* **TASK PROMPT**:
Lines in the entries below where the word "This" shows up should each be copied.

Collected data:
◇ ◇ ◇ ◇ ◇ ◇ ◇

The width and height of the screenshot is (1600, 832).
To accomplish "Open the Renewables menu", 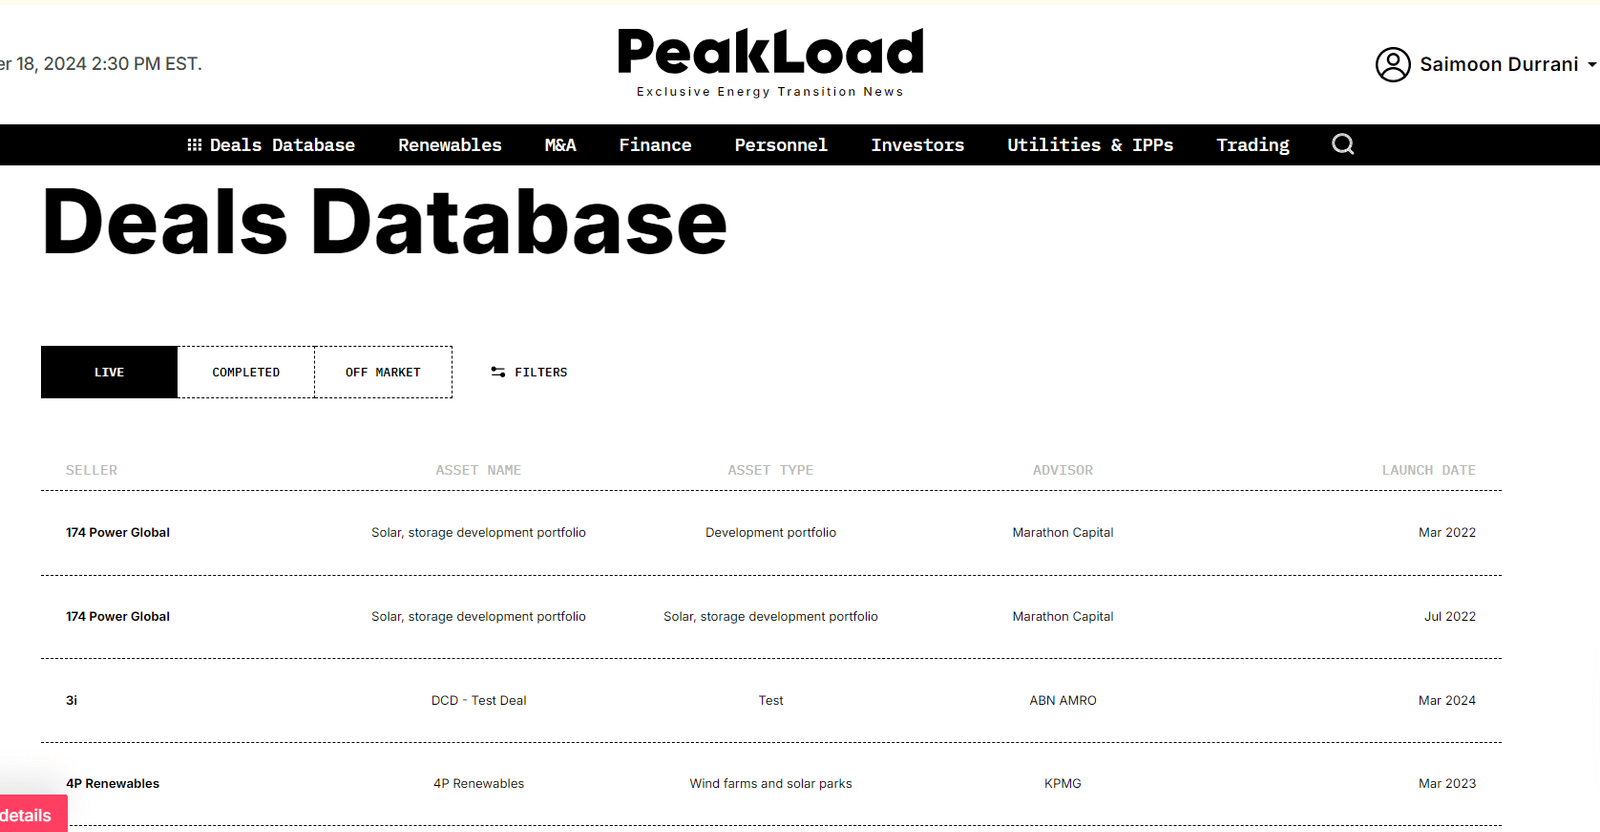I will [450, 145].
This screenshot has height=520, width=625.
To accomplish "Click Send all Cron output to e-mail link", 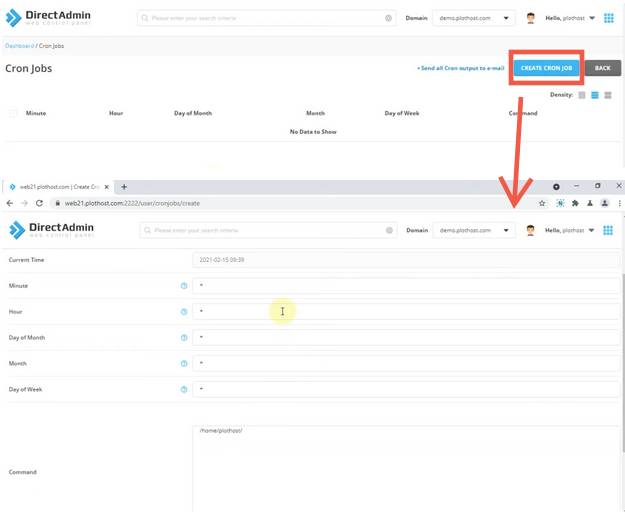I will coord(460,68).
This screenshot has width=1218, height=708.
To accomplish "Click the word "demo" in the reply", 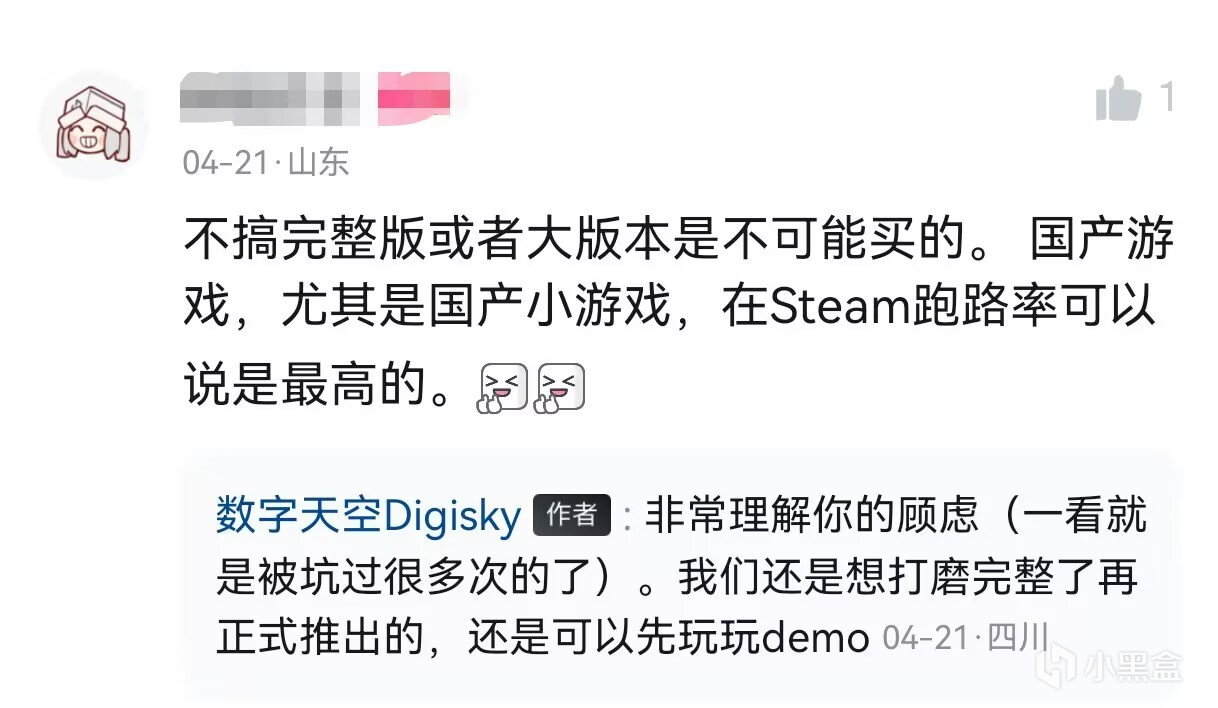I will pyautogui.click(x=815, y=638).
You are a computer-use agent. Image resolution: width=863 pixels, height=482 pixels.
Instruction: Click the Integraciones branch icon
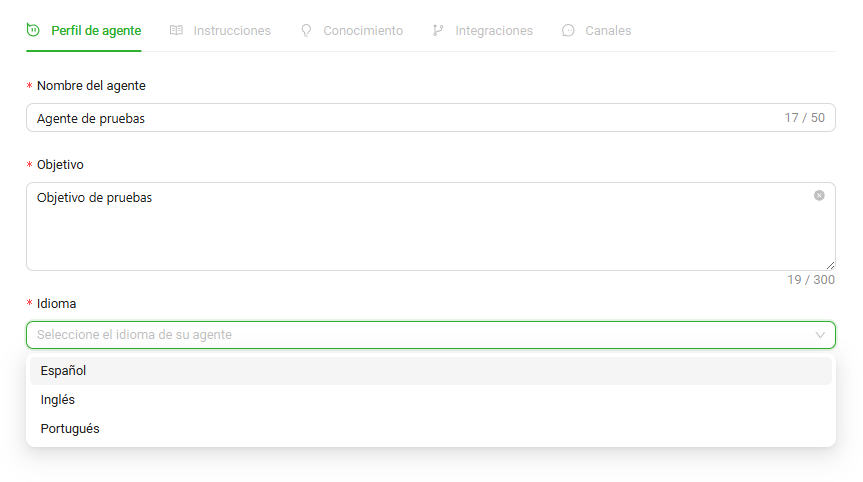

◇ ◇ ◇ ◇ ◇ ◇ ◇

* **OUTPUT BELOW**:
This screenshot has height=520, width=625.
This screenshot has width=1218, height=708.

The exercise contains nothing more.